Night after astounding night became a season of protracted ecstasy. It was not just the winning but the beauty of the plays and the flowering of each distinct personality: modest Mookie Wilson’s radiant amiability and knack of doing the right thing at the right moment, boyish Gary Carter’s packaged public relations grin, Howard Johnson’s baffling lack of personality, absorbent like a potent black hole at the center of the team, Roger McDowell’s inanity, Bob Ojeda’s strong-jawed strength and the departures and returns of his mustache, Keith Hernandez’s smoldering and handsome anger at the world, Len Dykstra’s rooted insecurities packed together to form a dense and lethal weapon, Dwight Gooden’s young inscrutability, reflecting the enigma of the team--arrogant or just ardent? All became crystallized.

Amid the glory was an unease, a tingling of an inner layer of skin. I grudged the hours.
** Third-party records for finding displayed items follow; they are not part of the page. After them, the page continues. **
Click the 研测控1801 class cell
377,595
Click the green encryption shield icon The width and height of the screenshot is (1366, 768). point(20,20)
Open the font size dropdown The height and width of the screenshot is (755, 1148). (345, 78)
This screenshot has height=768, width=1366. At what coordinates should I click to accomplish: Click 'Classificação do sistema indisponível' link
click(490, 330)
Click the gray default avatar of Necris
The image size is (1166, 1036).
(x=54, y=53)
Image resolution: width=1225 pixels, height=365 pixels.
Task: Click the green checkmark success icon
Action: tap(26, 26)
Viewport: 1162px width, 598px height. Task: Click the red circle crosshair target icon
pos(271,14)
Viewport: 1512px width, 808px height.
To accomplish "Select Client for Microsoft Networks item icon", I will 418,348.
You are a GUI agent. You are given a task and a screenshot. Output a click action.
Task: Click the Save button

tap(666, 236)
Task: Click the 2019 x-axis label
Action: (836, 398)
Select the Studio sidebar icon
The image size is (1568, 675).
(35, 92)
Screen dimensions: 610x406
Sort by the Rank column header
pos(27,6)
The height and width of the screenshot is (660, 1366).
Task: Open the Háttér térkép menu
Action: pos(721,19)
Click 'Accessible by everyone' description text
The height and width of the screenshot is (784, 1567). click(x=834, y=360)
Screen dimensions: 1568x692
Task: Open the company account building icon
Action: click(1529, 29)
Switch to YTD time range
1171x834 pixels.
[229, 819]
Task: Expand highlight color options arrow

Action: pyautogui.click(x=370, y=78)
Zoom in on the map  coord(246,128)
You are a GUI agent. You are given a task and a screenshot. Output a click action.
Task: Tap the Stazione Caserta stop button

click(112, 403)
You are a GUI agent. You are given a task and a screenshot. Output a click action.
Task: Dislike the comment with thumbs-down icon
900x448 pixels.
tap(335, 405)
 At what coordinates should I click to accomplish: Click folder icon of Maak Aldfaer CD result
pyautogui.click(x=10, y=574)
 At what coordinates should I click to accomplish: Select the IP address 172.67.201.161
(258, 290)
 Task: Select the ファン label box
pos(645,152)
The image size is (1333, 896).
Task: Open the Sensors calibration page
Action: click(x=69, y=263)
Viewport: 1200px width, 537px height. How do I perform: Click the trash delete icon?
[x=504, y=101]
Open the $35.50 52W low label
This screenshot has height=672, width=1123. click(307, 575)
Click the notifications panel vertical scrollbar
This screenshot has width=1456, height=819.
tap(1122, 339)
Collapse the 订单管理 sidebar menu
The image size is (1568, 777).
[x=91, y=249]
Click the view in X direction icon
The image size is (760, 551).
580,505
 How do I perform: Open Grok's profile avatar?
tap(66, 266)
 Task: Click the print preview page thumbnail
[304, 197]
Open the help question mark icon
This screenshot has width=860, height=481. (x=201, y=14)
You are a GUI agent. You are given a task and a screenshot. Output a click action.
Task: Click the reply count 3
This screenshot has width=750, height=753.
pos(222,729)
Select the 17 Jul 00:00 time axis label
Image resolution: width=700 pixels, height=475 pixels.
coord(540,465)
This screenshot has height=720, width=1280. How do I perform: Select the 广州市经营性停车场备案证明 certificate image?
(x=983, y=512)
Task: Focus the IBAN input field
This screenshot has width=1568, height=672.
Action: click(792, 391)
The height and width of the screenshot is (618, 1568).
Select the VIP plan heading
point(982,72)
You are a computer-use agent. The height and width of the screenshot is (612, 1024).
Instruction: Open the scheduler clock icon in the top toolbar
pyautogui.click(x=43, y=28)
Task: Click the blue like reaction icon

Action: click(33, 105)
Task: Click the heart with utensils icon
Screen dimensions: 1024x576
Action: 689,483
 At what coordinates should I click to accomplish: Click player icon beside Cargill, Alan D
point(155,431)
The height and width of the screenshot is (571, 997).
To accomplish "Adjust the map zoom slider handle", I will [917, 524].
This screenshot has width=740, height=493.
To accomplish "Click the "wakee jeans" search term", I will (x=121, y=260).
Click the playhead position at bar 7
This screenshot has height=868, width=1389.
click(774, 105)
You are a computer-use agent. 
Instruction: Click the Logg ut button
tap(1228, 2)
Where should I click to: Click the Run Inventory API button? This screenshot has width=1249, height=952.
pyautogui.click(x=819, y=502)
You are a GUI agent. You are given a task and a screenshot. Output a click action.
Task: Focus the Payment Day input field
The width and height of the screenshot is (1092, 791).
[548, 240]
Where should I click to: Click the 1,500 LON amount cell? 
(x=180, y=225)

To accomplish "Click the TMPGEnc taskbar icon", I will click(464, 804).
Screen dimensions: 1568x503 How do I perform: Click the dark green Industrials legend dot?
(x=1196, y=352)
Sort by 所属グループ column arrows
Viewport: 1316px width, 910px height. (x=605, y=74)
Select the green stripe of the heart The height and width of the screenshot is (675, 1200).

I felt forced to watch against my will. Yet what was the trouble? Watching baseball is harmless, unless compulsion itself be considered blameworthy--but I am not that stern a moralist.

The games were depriving me of something. There it was. The instant I identified the uneasy feeling as “missing,” all came clear. Reading. Reading was the stable backdrop against which my life was played. It was what I used to do through long evenings. Never mornings--even to one so self-indulgent, it seems slightly sinful to wake up and immediately sit down with a book--and afternoons only now and then. In daylight I would pay what I owed the world. Reading was the reward, a solitary, obscure, nocturnal reward. It was what I got everything else (living) out of the way in order to do. Now the lack was taking its toll. I was having withdrawal symptoms.

I tried to give up baseball. I cut back, backslid, struggled the well-documented struggle. And then, abruptly, my efforts were needless. The burden fell from my shoulders as Zen masters say the load of snow falls from the bent bamboo branch at the moment of greatest tension, effortlessly. The Mets won the World Series and overnight, baseball was no more.